Il Fondo monetario internazionale (Fmi) ha tagliato le stime di crescita per l'Italia. "L'economia globale è ora in un rallentamento sincronizzato in parte a causa delle crescenti barriere commerciali e delle tensioni geopolitiche", si legge nell'ultima edizione del World Economic Outlook presentata oggi a Washington. Uno scenario di per sé sfavorevole che si vede aggravato nella specificità italiana. Il Fondo avverte: per il nostro Paese "é particolarmente cruciale impegnarsi credibilmente su un sentiero di discesa del debito pubblico nel medio termine a causa dell’ampiezza del debito e del fabbisogno lordo di finanziamento".

Secondo il Fmi, il Pil italiano nel 2019 resterà fermo allo 0.0%, in calo di 0,1 punti percentuali rispetto alle ultime previsioni stilate a luglio.
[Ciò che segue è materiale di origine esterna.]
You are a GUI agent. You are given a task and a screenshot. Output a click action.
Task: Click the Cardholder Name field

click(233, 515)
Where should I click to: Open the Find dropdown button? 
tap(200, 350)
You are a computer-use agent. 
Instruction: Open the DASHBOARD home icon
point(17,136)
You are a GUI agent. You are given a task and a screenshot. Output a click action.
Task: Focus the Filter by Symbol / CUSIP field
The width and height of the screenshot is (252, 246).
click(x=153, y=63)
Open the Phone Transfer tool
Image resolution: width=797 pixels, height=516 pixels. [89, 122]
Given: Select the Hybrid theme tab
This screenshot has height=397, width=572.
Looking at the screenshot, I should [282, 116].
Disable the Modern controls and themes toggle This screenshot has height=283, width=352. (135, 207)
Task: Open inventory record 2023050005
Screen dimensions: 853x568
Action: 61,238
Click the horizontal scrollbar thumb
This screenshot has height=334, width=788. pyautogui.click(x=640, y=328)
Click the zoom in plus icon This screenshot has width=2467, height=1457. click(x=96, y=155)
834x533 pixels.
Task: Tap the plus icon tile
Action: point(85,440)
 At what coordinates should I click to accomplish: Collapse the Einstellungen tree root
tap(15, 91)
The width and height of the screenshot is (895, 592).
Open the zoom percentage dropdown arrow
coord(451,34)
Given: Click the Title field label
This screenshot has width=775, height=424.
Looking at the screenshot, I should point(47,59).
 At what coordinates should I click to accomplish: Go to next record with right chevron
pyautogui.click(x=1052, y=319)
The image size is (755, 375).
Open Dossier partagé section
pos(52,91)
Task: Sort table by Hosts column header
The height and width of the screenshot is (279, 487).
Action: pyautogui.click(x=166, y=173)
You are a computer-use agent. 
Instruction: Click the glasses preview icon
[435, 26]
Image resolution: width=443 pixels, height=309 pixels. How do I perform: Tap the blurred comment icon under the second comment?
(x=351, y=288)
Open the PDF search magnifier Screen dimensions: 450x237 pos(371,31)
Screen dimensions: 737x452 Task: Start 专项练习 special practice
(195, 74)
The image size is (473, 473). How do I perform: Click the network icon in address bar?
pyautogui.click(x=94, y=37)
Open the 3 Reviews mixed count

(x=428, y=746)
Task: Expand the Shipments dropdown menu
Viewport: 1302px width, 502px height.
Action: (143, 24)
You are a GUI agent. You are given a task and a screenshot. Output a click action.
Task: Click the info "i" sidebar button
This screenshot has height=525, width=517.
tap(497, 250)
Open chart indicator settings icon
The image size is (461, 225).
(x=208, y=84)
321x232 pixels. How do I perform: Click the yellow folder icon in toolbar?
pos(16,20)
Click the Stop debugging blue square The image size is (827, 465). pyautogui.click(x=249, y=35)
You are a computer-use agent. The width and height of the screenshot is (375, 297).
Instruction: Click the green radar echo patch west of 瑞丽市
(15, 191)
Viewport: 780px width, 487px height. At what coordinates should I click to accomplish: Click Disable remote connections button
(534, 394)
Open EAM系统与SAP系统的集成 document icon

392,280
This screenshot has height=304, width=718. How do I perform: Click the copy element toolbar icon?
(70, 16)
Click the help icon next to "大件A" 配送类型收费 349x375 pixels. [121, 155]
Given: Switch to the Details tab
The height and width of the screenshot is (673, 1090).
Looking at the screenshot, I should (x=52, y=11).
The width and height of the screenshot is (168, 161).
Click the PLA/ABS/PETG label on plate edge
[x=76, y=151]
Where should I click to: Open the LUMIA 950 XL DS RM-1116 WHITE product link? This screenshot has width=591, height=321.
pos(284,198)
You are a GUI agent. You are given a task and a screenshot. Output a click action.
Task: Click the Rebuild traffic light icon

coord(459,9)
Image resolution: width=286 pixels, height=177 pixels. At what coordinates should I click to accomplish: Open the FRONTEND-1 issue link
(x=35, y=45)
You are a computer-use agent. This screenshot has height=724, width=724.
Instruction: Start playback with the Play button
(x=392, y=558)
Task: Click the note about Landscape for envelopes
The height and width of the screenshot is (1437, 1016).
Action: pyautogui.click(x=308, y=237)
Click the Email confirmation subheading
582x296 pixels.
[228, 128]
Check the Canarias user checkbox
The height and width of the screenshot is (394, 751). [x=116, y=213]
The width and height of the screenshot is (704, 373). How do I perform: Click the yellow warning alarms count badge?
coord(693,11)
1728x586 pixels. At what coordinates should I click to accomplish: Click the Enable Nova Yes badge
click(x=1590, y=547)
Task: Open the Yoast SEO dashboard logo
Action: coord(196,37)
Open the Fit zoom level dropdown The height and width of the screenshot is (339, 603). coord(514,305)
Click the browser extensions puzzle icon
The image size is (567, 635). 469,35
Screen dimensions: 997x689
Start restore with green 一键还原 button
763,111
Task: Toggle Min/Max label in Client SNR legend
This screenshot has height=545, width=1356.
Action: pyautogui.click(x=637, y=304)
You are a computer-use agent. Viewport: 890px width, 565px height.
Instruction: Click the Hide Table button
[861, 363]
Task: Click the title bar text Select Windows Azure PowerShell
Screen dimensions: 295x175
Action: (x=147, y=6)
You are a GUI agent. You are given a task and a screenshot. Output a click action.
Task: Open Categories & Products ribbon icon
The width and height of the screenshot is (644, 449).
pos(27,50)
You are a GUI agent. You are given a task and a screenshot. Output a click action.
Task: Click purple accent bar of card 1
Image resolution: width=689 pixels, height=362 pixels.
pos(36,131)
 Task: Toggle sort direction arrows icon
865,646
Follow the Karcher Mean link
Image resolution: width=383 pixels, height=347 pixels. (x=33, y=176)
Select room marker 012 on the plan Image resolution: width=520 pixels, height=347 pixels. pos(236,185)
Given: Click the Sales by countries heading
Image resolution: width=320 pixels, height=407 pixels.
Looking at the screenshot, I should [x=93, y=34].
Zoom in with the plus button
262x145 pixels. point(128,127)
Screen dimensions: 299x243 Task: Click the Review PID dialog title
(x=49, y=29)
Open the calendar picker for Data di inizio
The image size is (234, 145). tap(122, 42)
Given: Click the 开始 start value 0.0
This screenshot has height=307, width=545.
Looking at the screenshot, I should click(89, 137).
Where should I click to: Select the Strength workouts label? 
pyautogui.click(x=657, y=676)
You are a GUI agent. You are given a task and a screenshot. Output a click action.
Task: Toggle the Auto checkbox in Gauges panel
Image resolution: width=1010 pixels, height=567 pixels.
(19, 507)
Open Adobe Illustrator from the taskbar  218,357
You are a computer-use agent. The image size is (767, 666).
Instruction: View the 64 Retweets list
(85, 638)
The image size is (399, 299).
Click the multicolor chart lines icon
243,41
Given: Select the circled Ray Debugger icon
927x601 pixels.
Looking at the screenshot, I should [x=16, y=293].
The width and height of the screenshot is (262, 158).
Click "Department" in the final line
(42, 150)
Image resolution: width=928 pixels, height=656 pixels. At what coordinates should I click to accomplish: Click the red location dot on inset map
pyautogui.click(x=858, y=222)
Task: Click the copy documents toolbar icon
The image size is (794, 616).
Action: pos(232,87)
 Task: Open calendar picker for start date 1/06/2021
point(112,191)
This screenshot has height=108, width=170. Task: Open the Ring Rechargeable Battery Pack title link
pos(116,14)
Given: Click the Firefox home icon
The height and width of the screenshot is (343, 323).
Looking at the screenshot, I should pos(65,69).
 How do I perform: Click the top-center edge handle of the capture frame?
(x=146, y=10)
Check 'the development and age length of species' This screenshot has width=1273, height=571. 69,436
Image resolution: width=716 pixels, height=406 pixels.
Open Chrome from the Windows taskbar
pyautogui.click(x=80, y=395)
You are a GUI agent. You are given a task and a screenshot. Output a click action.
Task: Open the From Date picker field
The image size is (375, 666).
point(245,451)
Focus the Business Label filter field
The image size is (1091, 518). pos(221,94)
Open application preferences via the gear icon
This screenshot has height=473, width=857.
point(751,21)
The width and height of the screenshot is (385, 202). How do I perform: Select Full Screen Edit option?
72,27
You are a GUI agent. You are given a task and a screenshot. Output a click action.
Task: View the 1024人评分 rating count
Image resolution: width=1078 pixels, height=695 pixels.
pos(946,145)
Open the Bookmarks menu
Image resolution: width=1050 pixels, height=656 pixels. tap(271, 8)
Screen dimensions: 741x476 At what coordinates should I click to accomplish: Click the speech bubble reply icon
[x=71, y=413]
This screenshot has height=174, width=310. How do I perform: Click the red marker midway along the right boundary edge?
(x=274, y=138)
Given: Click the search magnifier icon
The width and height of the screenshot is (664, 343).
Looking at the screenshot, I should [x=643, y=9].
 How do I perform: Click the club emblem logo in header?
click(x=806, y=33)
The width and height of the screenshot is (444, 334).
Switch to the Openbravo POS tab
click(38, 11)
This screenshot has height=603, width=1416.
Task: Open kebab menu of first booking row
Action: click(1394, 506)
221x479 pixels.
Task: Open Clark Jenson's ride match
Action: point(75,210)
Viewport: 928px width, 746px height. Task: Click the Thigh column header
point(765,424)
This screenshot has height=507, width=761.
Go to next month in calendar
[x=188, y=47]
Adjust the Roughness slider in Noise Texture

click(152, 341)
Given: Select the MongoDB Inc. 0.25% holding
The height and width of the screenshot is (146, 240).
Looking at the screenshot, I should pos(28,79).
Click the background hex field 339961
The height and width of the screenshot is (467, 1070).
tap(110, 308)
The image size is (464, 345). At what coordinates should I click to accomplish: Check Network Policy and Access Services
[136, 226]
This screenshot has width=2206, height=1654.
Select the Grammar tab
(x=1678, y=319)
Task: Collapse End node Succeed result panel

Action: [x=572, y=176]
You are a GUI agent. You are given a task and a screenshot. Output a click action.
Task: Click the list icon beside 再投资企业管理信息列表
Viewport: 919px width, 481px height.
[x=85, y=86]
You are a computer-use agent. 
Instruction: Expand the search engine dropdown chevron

Nel 2018 le stime di crescita erano state dello 0,9% e per il 2020 si calcola invece un +0,5%. Anche le aspettative per il prossimo anno sono quindi state rivisitate e diminuite di 0,3 punti percentuali. Per quanto riguarda il deficit italiano, la stima del Fmi è del 2% del Pil per il 2019: un dato in crescita nei prossimi anni, con in 2,5% per il 2020 e un 2,6% per il 2021. Il rapporto debito/Pil toccherà quindi il massimo del 134% proprio nel 2021.

La revisione, spiega il Fondo, è dovuta all'andamento negativo dei consumi privati, ad uno stimolo fiscale ridotto e anche al fragile contesto globale. Infatti, tutti i principali Paesi dell'Eurozona hanno visto le proprie stime di crescita ridotte dalle ultime previsioni del Fondo monetraio internazionale. Il Pil della zona Euro, infatti, stabilito al +1,2% per quest'anno vede una riduzione di 0,1 punti percentuali rispetto alle ultime stime. Secondo il Fmi, i Paesi con un elevato debito pubblico (come lo sono anche la Francia e la Spagna) dovrebbero "ricostruire gradualmente buffer fiscali al tempo stesso tutelando gli investimenti". Come detto, questo vale in modo particolare per l'Italia, in cui l'altissimo debito pubblico rappresenta una variabile importante di insicurezza economica nel Paese. A livello globale, invece, si prevede un +3% per il 2019, con un taglio di due decimi sulle previsioni precedenti, e un +3,4% per il prossimo anno, con un solo decimo in meno rispetto agli ultimi calcoli.